What is required | Retype each line of the listing. Do not alter anything.

+ + + +

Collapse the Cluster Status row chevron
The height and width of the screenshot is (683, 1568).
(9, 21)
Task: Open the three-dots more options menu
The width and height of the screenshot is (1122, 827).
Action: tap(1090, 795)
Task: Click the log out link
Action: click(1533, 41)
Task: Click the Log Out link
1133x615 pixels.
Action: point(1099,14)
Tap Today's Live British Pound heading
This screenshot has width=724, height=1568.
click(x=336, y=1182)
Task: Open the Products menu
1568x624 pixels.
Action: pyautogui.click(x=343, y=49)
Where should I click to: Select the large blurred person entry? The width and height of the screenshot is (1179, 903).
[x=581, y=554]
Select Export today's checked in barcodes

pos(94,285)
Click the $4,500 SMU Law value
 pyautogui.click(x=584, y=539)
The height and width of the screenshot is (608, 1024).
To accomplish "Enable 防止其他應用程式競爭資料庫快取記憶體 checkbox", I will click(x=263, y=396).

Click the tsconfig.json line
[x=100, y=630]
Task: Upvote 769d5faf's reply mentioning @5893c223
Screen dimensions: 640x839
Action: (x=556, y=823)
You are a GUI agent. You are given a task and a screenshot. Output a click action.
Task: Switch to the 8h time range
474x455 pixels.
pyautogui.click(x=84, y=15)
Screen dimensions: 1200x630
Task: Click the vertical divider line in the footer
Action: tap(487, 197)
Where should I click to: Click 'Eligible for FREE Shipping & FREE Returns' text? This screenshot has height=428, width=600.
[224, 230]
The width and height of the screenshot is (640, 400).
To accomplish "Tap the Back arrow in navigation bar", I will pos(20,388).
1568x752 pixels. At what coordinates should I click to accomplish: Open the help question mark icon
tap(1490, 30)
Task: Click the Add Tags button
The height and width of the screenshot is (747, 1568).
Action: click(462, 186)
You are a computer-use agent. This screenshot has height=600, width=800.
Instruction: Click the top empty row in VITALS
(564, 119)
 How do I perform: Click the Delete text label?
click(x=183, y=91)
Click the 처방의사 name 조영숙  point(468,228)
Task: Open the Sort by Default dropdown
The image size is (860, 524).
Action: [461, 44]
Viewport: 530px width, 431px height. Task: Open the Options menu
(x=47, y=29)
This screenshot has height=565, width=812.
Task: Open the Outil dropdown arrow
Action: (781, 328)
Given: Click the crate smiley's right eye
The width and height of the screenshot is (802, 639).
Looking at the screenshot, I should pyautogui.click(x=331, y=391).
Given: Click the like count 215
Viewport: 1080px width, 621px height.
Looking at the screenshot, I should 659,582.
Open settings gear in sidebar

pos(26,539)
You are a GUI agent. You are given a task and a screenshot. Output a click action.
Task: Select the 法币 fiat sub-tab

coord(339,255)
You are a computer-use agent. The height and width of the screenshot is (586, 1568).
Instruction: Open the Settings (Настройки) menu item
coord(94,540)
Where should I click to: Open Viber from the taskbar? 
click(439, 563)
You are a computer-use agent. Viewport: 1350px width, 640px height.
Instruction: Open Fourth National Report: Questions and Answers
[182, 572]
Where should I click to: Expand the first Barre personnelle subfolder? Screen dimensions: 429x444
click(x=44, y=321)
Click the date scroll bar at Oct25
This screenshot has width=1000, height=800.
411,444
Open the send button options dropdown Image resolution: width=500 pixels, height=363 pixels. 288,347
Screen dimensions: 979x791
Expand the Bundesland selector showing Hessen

+ + + +

Solution |
Collapse the Cluster Status row chevron
The height and width of the screenshot is (683, 1568).
(9, 21)
Task: Open the three-dots more options menu
The width and height of the screenshot is (1122, 827).
Action: tap(1090, 795)
Task: Click the log out link
Action: click(1533, 41)
Task: Click the Log Out link
1133x615 pixels.
Action: point(1099,14)
Tap Today's Live British Pound heading
This screenshot has width=724, height=1568.
click(x=336, y=1182)
Task: Open the Products menu
1568x624 pixels.
Action: pyautogui.click(x=343, y=49)
Where should I click to: Select the large blurred person entry? The width and height of the screenshot is (1179, 903).
[x=581, y=554]
Select Export today's checked in barcodes

pos(94,285)
Click the $4,500 SMU Law value
 pyautogui.click(x=584, y=539)
The height and width of the screenshot is (608, 1024).
To accomplish "Enable 防止其他應用程式競爭資料庫快取記憶體 checkbox", I will click(x=263, y=396).

Click the tsconfig.json line
[x=100, y=630]
Task: Upvote 769d5faf's reply mentioning @5893c223
Screen dimensions: 640x839
Action: (x=556, y=823)
You are a GUI agent. You are given a task and a screenshot. Output a click action.
Task: Switch to the 8h time range
474x455 pixels.
pyautogui.click(x=84, y=15)
Screen dimensions: 1200x630
Task: Click the vertical divider line in the footer
Action: tap(487, 197)
Where should I click to: Click 'Eligible for FREE Shipping & FREE Returns' text? This screenshot has height=428, width=600.
[224, 230]
The width and height of the screenshot is (640, 400).
To accomplish "Tap the Back arrow in navigation bar", I will pos(20,388).
1568x752 pixels. At what coordinates should I click to accomplish: Open the help question mark icon
tap(1490, 30)
Task: Click the Add Tags button
The height and width of the screenshot is (747, 1568).
Action: click(462, 186)
You are a computer-use agent. This screenshot has height=600, width=800.
Instruction: Click the top empty row in VITALS
(564, 119)
 How do I perform: Click the Delete text label?
click(x=183, y=91)
Click the 처방의사 name 조영숙  point(468,228)
Task: Open the Sort by Default dropdown
The image size is (860, 524).
Action: [461, 44]
Viewport: 530px width, 431px height. Task: Open the Options menu
(x=47, y=29)
This screenshot has height=565, width=812.
Task: Open the Outil dropdown arrow
Action: (781, 328)
Given: Click the crate smiley's right eye
The width and height of the screenshot is (802, 639).
Looking at the screenshot, I should pyautogui.click(x=331, y=391).
Given: Click the like count 215
Viewport: 1080px width, 621px height.
Looking at the screenshot, I should 659,582.
Open settings gear in sidebar

pos(26,539)
You are a GUI agent. You are given a task and a screenshot. Output a click action.
Task: Select the 法币 fiat sub-tab

coord(339,255)
You are a computer-use agent. The height and width of the screenshot is (586, 1568).
Instruction: Open the Settings (Настройки) menu item
coord(94,540)
Where should I click to: Open Viber from the taskbar? 
click(439, 563)
You are a computer-use agent. Viewport: 1350px width, 640px height.
Instruction: Open Fourth National Report: Questions and Answers
[182, 572]
Where should I click to: Expand the first Barre personnelle subfolder? Screen dimensions: 429x444
click(x=44, y=321)
Click the date scroll bar at Oct25
This screenshot has width=1000, height=800.
411,444
Open the send button options dropdown Image resolution: width=500 pixels, height=363 pixels. 288,347
Screen dimensions: 979x791
Expand the Bundesland selector showing Hessen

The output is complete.